So I'm a 23 year old E3 with 2 years TIS and have been saving since I got a job at 16. Fast forward to today and now I have $28k liquid sitting in a Navy Fed money market savings account.
    Because I'm not certain if I'm gonna stay in or not, I was thinking about keep it liquid and getting a CD or opening a HYSA at 4.25% to fight inflation while I continue to add to it. I'm already in the process of opening a HYSA because the 1.095% I get from Navy Fed is laughable. But I'm almost certain I won't need all of the $28k to survive if I do get out. So I'm thinking about maybe only keeping $10k or $15k in liquid and investing the rest.
    I currently contribute 15% to my TSP and have it sitting ~$10k, but I'm thinking about dropping it to 10% or 5% so I can contribute something to my IRA. My IRA is pathetic and I've only added $200 this year ($6800 to max it). My other idea was to take $6800 out of the $28k and maxing out my IRA and then keep my TSP at 15% while I continue to add to a HYSA.

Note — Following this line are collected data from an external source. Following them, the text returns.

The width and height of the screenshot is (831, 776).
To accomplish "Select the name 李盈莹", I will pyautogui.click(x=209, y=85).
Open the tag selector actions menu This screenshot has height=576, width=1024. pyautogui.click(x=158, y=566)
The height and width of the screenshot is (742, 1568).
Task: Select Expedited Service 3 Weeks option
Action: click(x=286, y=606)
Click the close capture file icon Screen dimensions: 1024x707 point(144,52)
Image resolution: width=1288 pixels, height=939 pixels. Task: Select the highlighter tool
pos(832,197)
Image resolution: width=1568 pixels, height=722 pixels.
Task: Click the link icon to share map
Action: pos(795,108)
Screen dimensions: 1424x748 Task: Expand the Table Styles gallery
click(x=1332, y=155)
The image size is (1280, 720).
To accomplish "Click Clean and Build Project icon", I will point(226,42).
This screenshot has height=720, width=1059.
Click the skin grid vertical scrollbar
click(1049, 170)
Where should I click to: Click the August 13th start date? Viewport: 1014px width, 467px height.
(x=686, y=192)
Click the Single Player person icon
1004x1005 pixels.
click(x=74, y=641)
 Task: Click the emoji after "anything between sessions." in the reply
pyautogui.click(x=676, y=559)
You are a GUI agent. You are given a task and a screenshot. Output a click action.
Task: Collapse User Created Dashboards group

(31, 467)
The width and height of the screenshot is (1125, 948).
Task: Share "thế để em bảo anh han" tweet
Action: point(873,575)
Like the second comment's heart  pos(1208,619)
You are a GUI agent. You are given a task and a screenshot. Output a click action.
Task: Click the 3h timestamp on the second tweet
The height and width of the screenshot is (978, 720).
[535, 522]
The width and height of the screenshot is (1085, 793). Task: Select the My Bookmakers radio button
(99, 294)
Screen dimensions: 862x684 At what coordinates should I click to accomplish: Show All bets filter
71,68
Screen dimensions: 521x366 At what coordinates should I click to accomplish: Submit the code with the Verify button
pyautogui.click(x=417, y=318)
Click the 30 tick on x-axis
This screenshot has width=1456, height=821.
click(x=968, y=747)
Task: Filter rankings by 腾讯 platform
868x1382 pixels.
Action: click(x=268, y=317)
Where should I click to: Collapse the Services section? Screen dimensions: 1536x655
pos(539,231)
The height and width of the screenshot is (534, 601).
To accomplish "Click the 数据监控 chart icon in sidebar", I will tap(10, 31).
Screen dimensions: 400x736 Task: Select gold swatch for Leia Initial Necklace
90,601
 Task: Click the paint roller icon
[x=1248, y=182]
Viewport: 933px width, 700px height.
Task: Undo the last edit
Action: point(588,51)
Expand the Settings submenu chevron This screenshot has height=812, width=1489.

    So what would you guys do? Any advice or words of wisdom are welcome. I'll answer any questions!

    What should I do with $28k?
    byu/TimeYesterday2024 inMilitaryFinance



    Posted by TimeYesterday2024

    2 Comments

    1. The easy start CD with Navy fed is typically a decent rate, but only caps out at 3k. HYSA would definitely be better than sitting in that account. The Amex one is convenient if you’ve already got accounts with them, but feel free to shop around for rates.

      Unless you’re planning on buying a house in the near future, it’s generally more beneficial to put it into retirement. IIRC it’s more beneficial to max out your TSP before an IRA since there’s less fees and if you do get out you can transfer it anyways.